Monday, February 23, 2009
The Wrestler Review
It’s the sort of thing one picks up through osmosis, pro wrestling. You may turn a blind eye to every bout of pretend pub-fighting that occurs on Smackdown come Friday night; you may turn a blind ear to every comment around the water-cooler come Monday morning. But if your friends are into it, you will succumb. At night it crawls into your ear, camps out in the Eustachian canal, and refuses all eviction notices. Pretty soon you will know what a ‘heel’ is, what a ‘face’ is, why nobody does a piledriver on Hulk Hogan anymore, and why Chris Benoit is now referred to only as ‘a certain Canadian’ (may he rest in peace, the murdering bastard). The trivia is as fascinating as it is- well- trivial.
It’s the kind of thing that could only have been born in the good old US of A, where even genuine sportsmen step up to bat to their own theme tune. It’s a world where the sport has taken a back seat to the spectacle. And it’s this which makes for such thrilling viewing, and such harrowing drama when it all goes wrong. A glittering façade of high-flying moves, memorable catchphrases and predetermined endings- but what does it hide?
The Wrestler opens with scenes of an aging Randy the Ram (Mickey Rourke) recovering from a small show in a school gym in the backwoods of Nowheresville, USA. He pants. He pukes. His glory days are fifteen years in the past, and he’s got no insurance scheme. The promoter appears to give him his fifty bucks. He’s been screwed again.

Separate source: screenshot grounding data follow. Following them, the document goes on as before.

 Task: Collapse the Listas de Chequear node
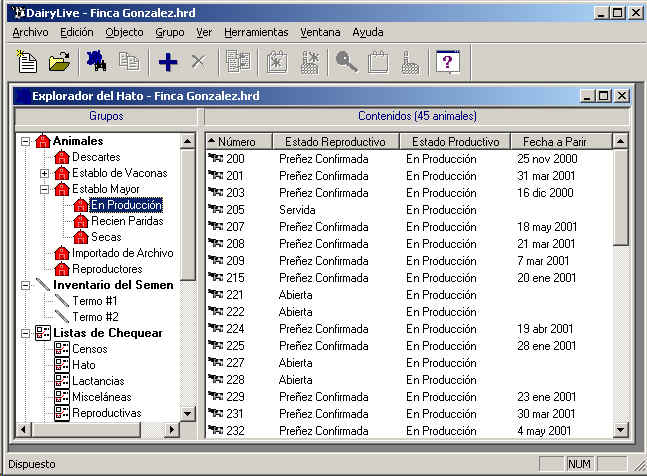click(x=25, y=333)
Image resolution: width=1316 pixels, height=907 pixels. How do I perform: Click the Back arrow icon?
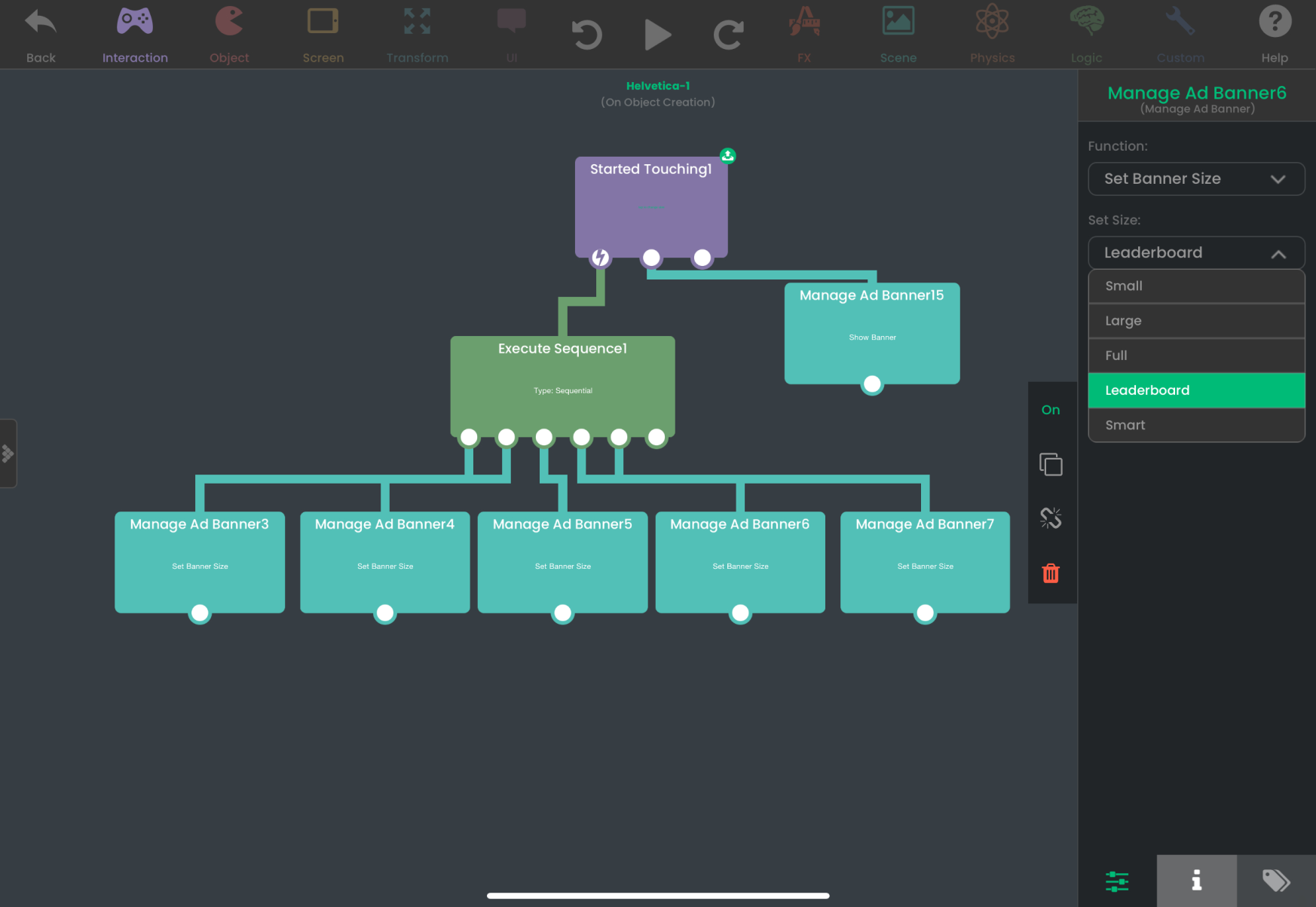coord(41,23)
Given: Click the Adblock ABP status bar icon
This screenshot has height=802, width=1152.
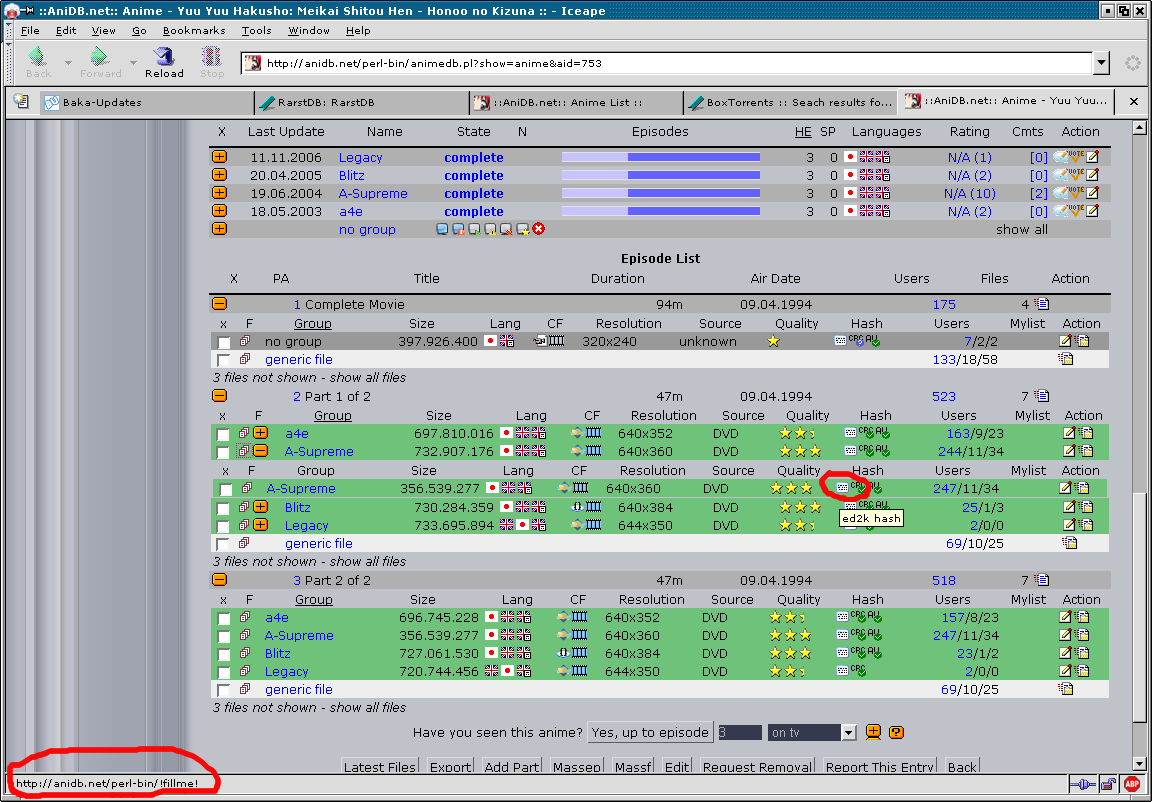Looking at the screenshot, I should (x=1132, y=784).
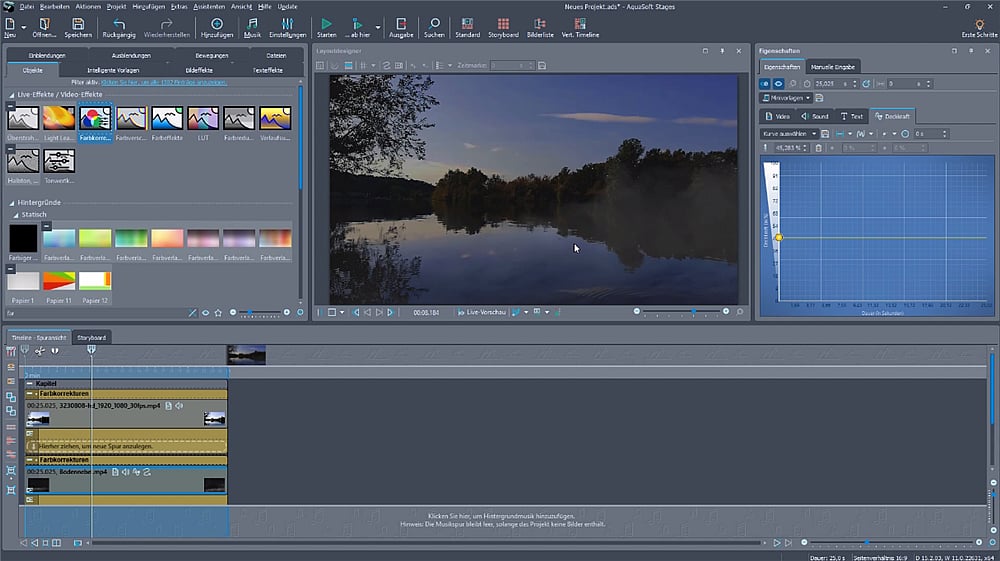Toggle the Live-Vorschau preview mode
Screen dimensions: 1000x561
(x=482, y=312)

My God, breathed the wrestling fans in the audience. It’s too real. At last, here was a vision of the seamy side of ‘the business’ that they recognised. Rourke is a likeable screw-up who loves what he does even though it’s literally killing him. His life is so tough that at times it’s hard to watch, but he makes the best of it with admirable good humour and attitude. He befriends a stripper-with-a-heart-of-gold (Marisa Tomei) and tries to get in touch with his long estranged daughter (Evan Rachel Wood). If all this sounds a little like Oscar fodder…well, it really is. If the schmaltz is a little heavy and frequent to be overlooked, then at least its well-handled schmaltz, with just the right amount of humour to boot. This is truly the only film featuring the ‘Necro Butcher’ that you can take your girlfriend to see. Rourke is amiable, and we want him to have some measure of success, though we know it won’t be anything unrealistic. It’s like a Rocky you can take seriously.
Wrestling fans know what they don’t want, and they’re pretty vocal about it. They know what happens to washed-up wrestlers in real life (they’ve seen them ‘perform’ at Neptune stadium), and you can’t sell them a Hollywood ending in this kind of story. The film doesn’t even try. It keeps its cred, even among the diehards, by getting all the details right. These guys know how wrestling works at the highest levels, and more importantly, at the lowest levels. The fights are convincing and accurate (more than you can say about this weeks’ Smackdown, probably). The crowd chants are cruel and thrilling as they are at a real event, and oddly infectious. You will laugh, cheer, stamp your feet and wince in pain. There is great enjoyment for fan and neophyte alike to be had from this peek into the bizarre demi-monde of pro wrestling.